Exercise prompt: What you return should be exactly the lines from the one containing "Image resolution: width=1389" down to the final line of the listing, with nothing else.

Supplied material:
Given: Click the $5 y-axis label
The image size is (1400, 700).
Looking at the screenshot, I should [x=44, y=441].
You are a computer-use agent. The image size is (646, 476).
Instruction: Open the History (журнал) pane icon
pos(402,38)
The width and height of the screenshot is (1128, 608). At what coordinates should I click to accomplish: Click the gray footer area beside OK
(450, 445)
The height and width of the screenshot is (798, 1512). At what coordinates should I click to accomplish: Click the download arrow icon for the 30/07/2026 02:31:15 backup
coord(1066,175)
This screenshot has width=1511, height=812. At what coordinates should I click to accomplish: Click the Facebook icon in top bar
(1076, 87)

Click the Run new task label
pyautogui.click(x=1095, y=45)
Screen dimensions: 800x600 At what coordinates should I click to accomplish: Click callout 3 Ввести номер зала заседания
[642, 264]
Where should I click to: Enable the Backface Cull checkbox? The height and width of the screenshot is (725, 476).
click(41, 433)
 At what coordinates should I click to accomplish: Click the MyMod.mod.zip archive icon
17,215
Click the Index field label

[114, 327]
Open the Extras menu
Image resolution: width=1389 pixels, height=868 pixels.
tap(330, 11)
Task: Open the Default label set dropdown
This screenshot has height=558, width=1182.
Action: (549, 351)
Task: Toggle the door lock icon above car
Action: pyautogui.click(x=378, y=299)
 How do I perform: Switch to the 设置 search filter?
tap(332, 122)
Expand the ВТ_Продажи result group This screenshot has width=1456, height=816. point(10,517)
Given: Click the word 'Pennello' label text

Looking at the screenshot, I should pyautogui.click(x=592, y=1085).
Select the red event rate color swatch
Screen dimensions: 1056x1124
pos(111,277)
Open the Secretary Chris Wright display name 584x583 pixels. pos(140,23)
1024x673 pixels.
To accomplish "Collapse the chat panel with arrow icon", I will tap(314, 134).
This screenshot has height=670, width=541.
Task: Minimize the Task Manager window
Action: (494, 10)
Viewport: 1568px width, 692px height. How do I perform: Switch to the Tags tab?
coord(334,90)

Your solution:
Image resolution: width=1389 pixels, height=868 pixels.
tap(330, 11)
Task: Open the Default label set dropdown
This screenshot has height=558, width=1182.
Action: (549, 351)
Task: Toggle the door lock icon above car
Action: pyautogui.click(x=378, y=299)
 How do I perform: Switch to the 设置 search filter?
tap(332, 122)
Expand the ВТ_Продажи result group This screenshot has width=1456, height=816. point(10,517)
Given: Click the word 'Pennello' label text

Looking at the screenshot, I should pyautogui.click(x=592, y=1085).
Select the red event rate color swatch
Screen dimensions: 1056x1124
pos(111,277)
Open the Secretary Chris Wright display name 584x583 pixels. pos(140,23)
1024x673 pixels.
To accomplish "Collapse the chat panel with arrow icon", I will tap(314, 134).
This screenshot has height=670, width=541.
Task: Minimize the Task Manager window
Action: (494, 10)
Viewport: 1568px width, 692px height. How do I perform: Switch to the Tags tab?
coord(334,90)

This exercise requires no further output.